Por: Tania De León
Hace algunos años trabajé para una organización donde, en momentos distintos, enfrentaron dos situaciones delicadas: un caso de robo por parte de un colaborador y otro relacionado con acoso sexual. Ambos episodios fueron detectados gracias a mecanismos internos que, en teoría, demostraban que el sistema funcionaba: uno a través del canal de denuncias y otro mediante controles internos.
Sin embargo, con el tiempo comprendí que la verdadera prueba del compliance no ocurre cuando el sistema detecta un problema sino después.
En ambos casos, la organización tomó la decisión de desvincular a las personas involucradas y pagar prestaciones laborales para evitar procesos judiciales que pudieran generar exposición mediática o afectar la reputación institucional. Y honestamente, esta práctica no es inusual.

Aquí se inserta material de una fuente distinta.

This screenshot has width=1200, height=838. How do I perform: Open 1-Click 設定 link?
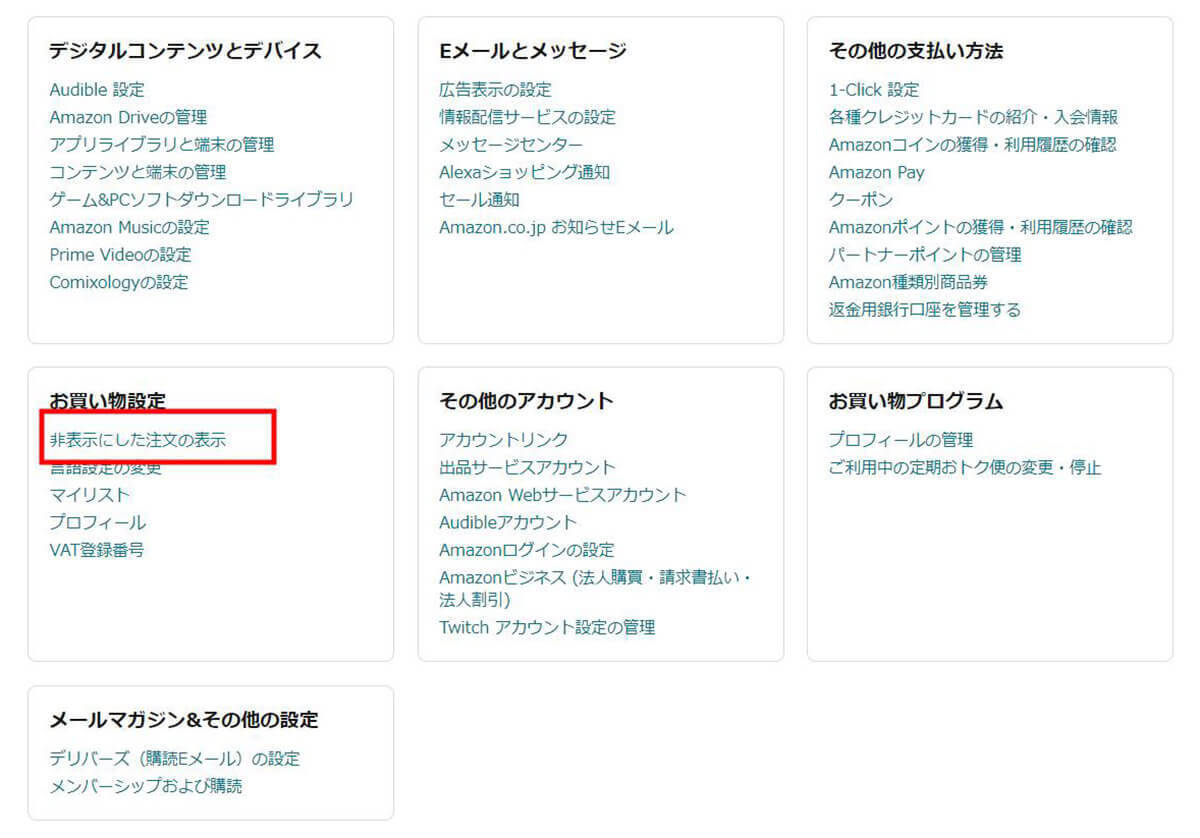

Muchas organizaciones públicas y privadas optan silenciosamente por administrar el riesgo reputacional desde la discreción antes que desde la confrontación abierta del problema.
Tradicionalmente, el compliance corporativo ha convivido con una tensión incómoda: ¿Qué pesa más: proteger la reputación o sostener los principios?…Y quizá ahí reside una de las reflexiones más importantes que deja el caso del presunto fraude que actualmente enfrenta el BHD.
Porque más allá del evento en sí mismo, sobre el cual deberán pronunciarse las autoridades competentes, existe un elemento institucional que merece atención: la decisión de activar el sistema de consecuencias y colocar el caso en manos de las autoridades, aun cuando ello inevitablemente implique exposición pública, conversación mediática y potencial impacto reputacional.
Y eso no es menor. En términos de gobernanza, probablemente ese sea uno de los momentos más auténticos del compliance, porque cualquier organización puede hablar de ética cuando no existe costo asociado. Lo verdaderamente difícil ocurre cuando actuar conforme a los principios implica asumir ruido, presión pública, cuestionamientos o impacto reputacional de corto plazo.
Ahí es donde el compliance deja de ser discurso y se convierte en decisión institucional. Muchos sistemas de cumplimiento fueron diseñados principalmente para prevenir sanciones regulatorias o construir narrativas reputacionales positivas. Pero la madurez institucional exige algo más profundo: la capacidad de sostener coherencia incluso cuando hacerlo resulta incómodo.
Y precisamente por eso este caso deja una reflexión relevante para el mundo corporativo: el objetivo del compliance no puede ser únicamente evitar escándalos; debe ser construir organizaciones capaces de responder correctamente cuando los escándalos ocurren.
Desde una mirada de nuestro modelo de Arquitectura de Decisiones de Integridad y Cumplimiento por diseño (ADIC), esto también representa un momento decisional crítico, porque las organizaciones no solo gestionan riesgos operativos o financieros; también enfrentan decisiones éticas sobre cómo reaccionar frente al incumplimiento una vez detectado y ahí aparece algo fundamental: el verdadero indicador de integridad institucional no es la inexistencia de incidentes, sino la manera en que la organización decide enfrentarlos cuando aparecen.
Esto no significa idealizar el evento ni desconocer la gravedad de lo ocurrido. Tampoco implica afirmar que ningún sistema pudo haber evolucionado o fortalecido determinados controles. Toda organización humana siempre tendrá espacios de mejora. Pero precisamente la madurez institucional consiste en comprender que el aprendizaje organizacional no surge de negar el riesgo, sino de enfrentarlo responsablemente.
Porque mientras muchas organizaciones siguen gestionando silenciosamente determinadas conductas para proteger reputaciones inmediatas, existe algo profundamente valioso en aquellas instituciones capaces de aceptar el costo de actuar conforme a sus principios aun bajo exposición pública.
Y quizá esa sea una de las lecciones más importantes que este caso deja para el mundo del compliance: la integridad institucional no se demuestra únicamente en los códigos de ética, sino en las decisiones difíciles que las organizaciones toman cuando sostener esos principios tiene un costo real.
Tania De León, Consultora internacional en compliance, ética y anticorrupción.
Investigadora, docente, autora y articulista.